### ASSIGNED TASK
Update the passage on word choice, starting at "Words have power." and ending at "other hack writer.", so that "power" becomes "force" throughout.

═══ GIVEN TEXT

Words have power. Unfortunately, there are writers who don’t understand or who misuse that power. Here are some ideas for how to develop that power.
Lingo is “a category of words that are made up from other parts of speech”. For example, adjectives are converted to nouns (e.g., great becomes greats, notable becomes notables). Nouns are converted to verbs (e.g., host becomes to host), or they’re clipped to form verbs (e.g., enthusiasm becomes enthuse, emotions becomes emote). Conversely, they may get padded (e.g., beef becomes beef up, teeth becomes put teeth into). In this form of jargon, associates become staffers, instead of just staff, and someone is going to fire off a note.
This kind of writing is inflated and empty. Made-up words and clichés fill pages without adding meaning. If you fall into this trap, you’ll end up sounding like every other hack writer.
Respect for words
English has one of the largest and most varied inventories of words. In order to stand out from the crowd, you need to develop a deep respect for words, and an almost obsessive curiosity about their origins and various meanings. To write distinctively, you need to spend time finding just the right ones for your work.
One way to do this is to read extensively. See how other writers choose their words, especially writers who have stood the test of time. But don’t just copy or mimic their style; be original. Try to figure out what it is about their writing that appeals to you (and thousands or millions of others). Select bits and pieces from all these authors and craft your own personal writing style, whether it’s fiction or even non-fiction.
In addition to reading as many books as you can, learn to use the dictionary, whether it’s a printed version of an online resource. And when you get stuck for just the right word, use a dictionary of synonyms or a thesaurus. It’s a great way to expand your vocabulary.
Sound and rhythm
This may seem like a strange heading for advice on writing, but think about it for a minute. Even though readers read with their eyes, they often “hear” what they’re reading. So, it matters how you pick words and string them together.
A great exercise to test your words and writing is to read your text out loud. Do you get bored listening to your text? Or does it excite or motivate you? Reading aloud will let you know where your words and flow might be creating problems.
So, how do you fix it? Try reversing the order of words in a sentence, or changing some of the words, or moving several sentences around, even moving paragraphs. Replace an ordingary words with one that you don’t often use or one that may be a little different or odd. Try changing the length of some sentences so that they don’t all have the same flat pattern of sound. Sometimes, a short punchy sentence, even a one-word sentence, can change the sound flow. For example:
He slowly and patiently explained the situation to her, and how it would affect them.
With that one word, she put an end to the discussion.
As a writer, words are your basic tools, though sometimes pictures, charts, and other images may be used to enhance your writing. So, learn to care about and use words with originality. And remember, someone out there is listening.

══════
═══ SOURCE DATA

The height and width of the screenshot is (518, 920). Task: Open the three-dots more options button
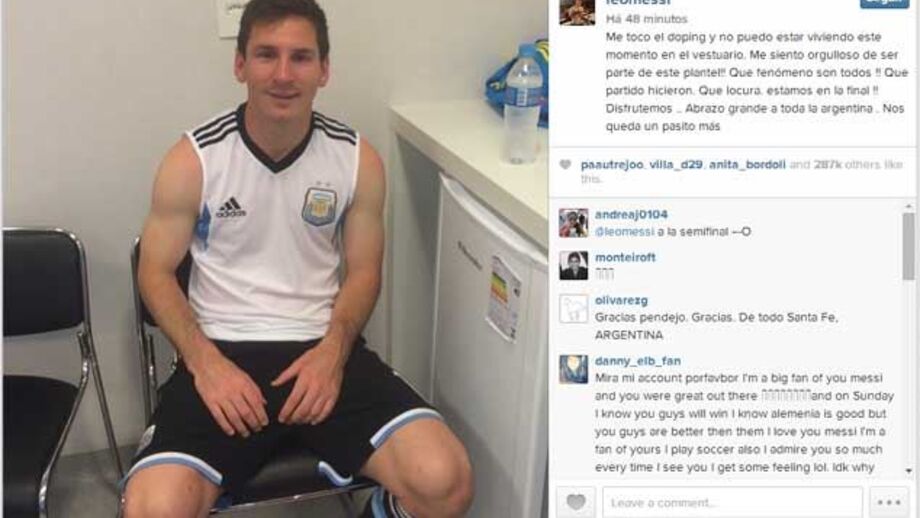click(889, 502)
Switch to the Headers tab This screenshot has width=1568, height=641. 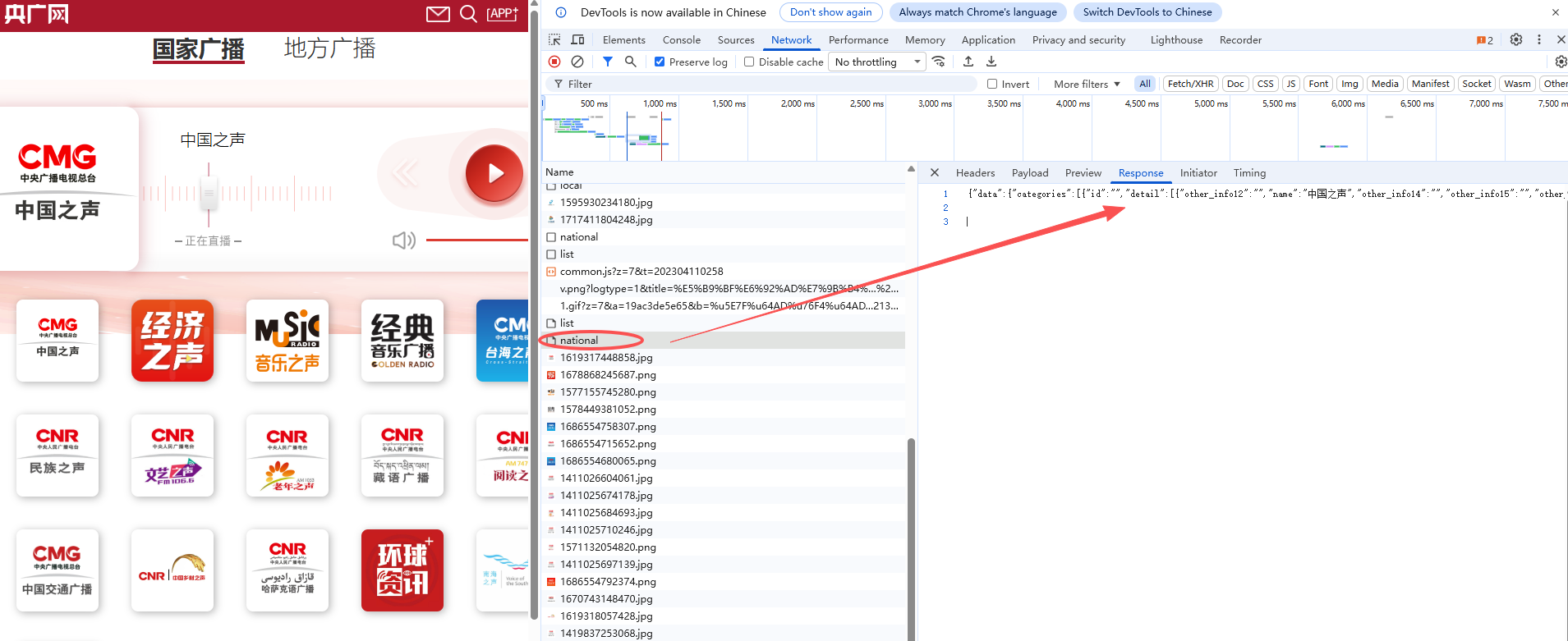point(975,172)
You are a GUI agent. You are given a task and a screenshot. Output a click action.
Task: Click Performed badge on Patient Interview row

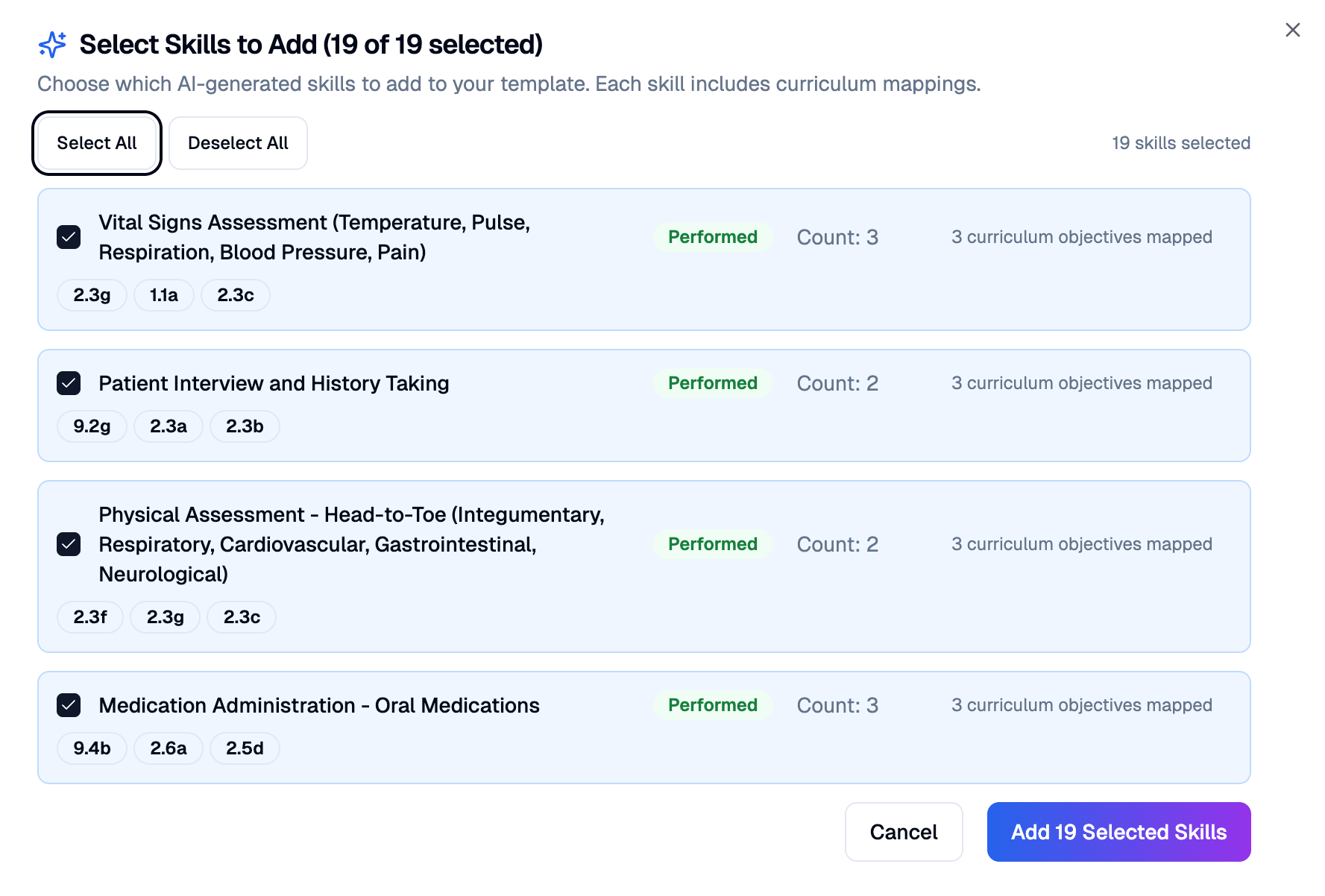click(x=713, y=383)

══════

### WRITTEN SOLUTION
Words have force. Unfortunately, there are writers who don’t understand or who misuse that force. Here are some ideas for how to develop that force.
Lingo is “a category of words that are made up from other parts of speech”. For example, adjectives are converted to nouns (e.g., great becomes greats, notable becomes notables). Nouns are converted to verbs (e.g., host becomes to host), or they’re clipped to form verbs (e.g., enthusiasm becomes enthuse, emotions becomes emote). Conversely, they may get padded (e.g., beef becomes beef up, teeth becomes put teeth into). In this form of jargon, associates become staffers, instead of just staff, and someone is going to fire off a note.
This kind of writing is inflated and empty. Made-up words and clichés fill pages without adding meaning. If you fall into this trap, you’ll end up sounding like every other hack writer.